In this initial case, the family of Matthew Ferdon, who now has a deformed and partially paralyzed right arm from the injury, was awarded more than $1 million in total medical expenses and damages.
However, due to state law, the amount of non-economic damages, often referred to as pain and suffering, is capped. The award for medical expenses, though, is not capped.
“The state of Wisconsin has a limit on the amount of money a victim of malpractice can collect for pain and suffering,” Marie Stanton, the Ferdons’ lawyer, said. “At the time of Matthew’s trial in December of 2002, he was awarded $700,000 by the jury, but that was reduced because of the limiting statute to $433,000.”
The Ferdon family’s attorney argued the client was denied equal-protection rights due to the cap, and the Supreme Court case will decide whether the capping of non-economic damages is constitutional.
The Injured Patients and Families Compensation Fund was named as the defendant in the case and is represented by attorney Steven Means.
The compensation fund pays malpractice victims and is responsible for the limitation on non-economic damages.
Stanton said if the Supreme Court finds the cap unconstitutional, it will set the precedent for eliminating the cap in future cases.
Supporters of the cap say it helps keep physicians in Wisconsin because it results in lower health-care costs for both providers and patients.
The compensation fund, which falls under Chapter 655 of the Wisconsin Constitution, could be in jeopardy if the case is decided in this manner, Means said.
“Wisconsin is generally regarded as a ‘magnet state’ for health-care providers,” Means said. “It’s considered one of the few states in the nation that is not in crisis because of liability-insurance rates.”
This could change if the cap is removed, Means added.
“I think it will have an adverse effect on the delivery of health care in the state,” Means said.
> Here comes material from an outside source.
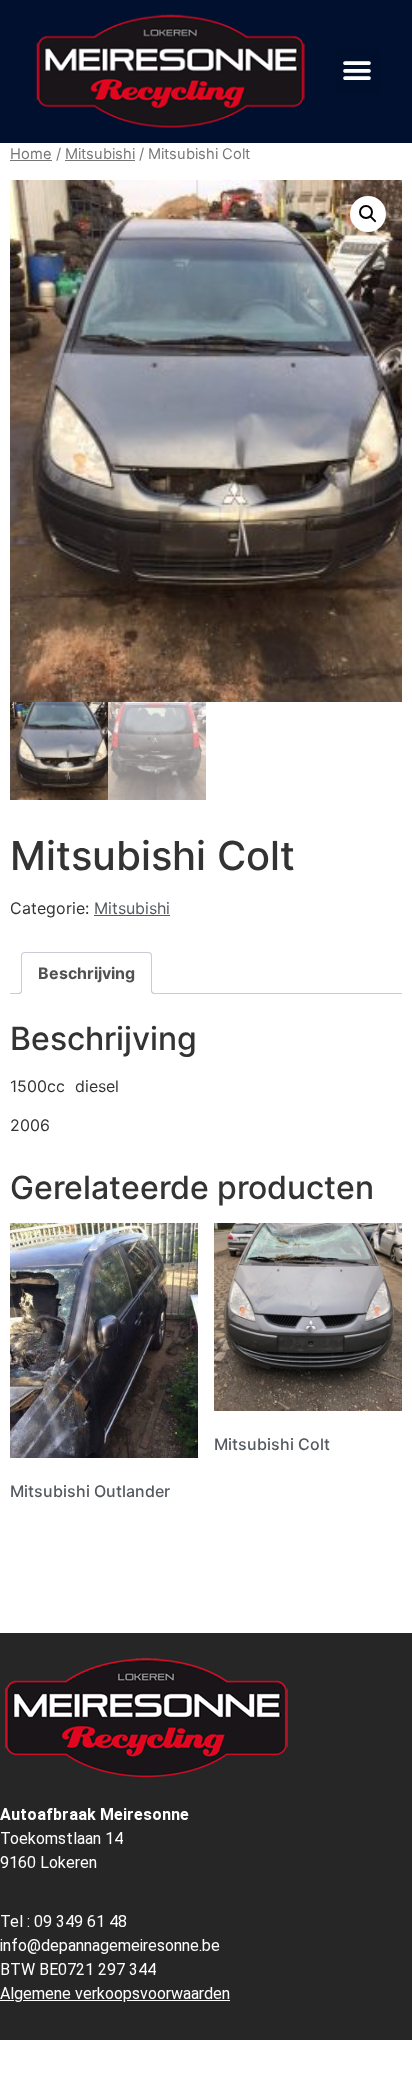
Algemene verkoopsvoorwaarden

Mike Prentiss, spokesperson for state Sen. Scott Fitzgerald, R-Juneau, agreed the removal of the cap could be harmful for medical practice in Wisconsin.
“If the Supreme Court were to overturn the cap, it would indirectly or directly result in higher health-care costs … and [would increase] difficulty in accessing medical care,” Prentiss said.
Physicians and other health-care providers would have to pay higher malpractice insurance, resulting in higher costs for everyone, Prentiss added.
Prentiss also mentioned that if Democratic Gov. Jim Doyle’s budget proposal to transfer money from the Patient Compensation Fund to other state programs is passed in the state Legislature, the decreased financial coverage for health-care providers could further hurt Wisconsin.
If the state taps the patient-compensation fund and removes the caps on medical-malpractice claims, the combination of the two would be a “double whammy” and could do even further damage to health care, Prentiss said.
But Doyle spokesperson Melanie Fonder said the compensation fund has an excess of $200 million, and the extra funds should be used to keep the state’s 180,000 BadgerCare and SeniorCare participants on health care.
“It is simply unacceptable to take health care away from those people who need it the most,” Fonder said.
This is not the first time the state Supreme Court has reviewed the constitutionality of the medical malpractice caps. A Milwaukee woman challenged St. Francis Hospital in 2000, but the Supreme Court deadlocked 3-3 and the case was returned back to the 1st District Court of Appeals in Milwaukee, where the constitutionality of the caps was upheld.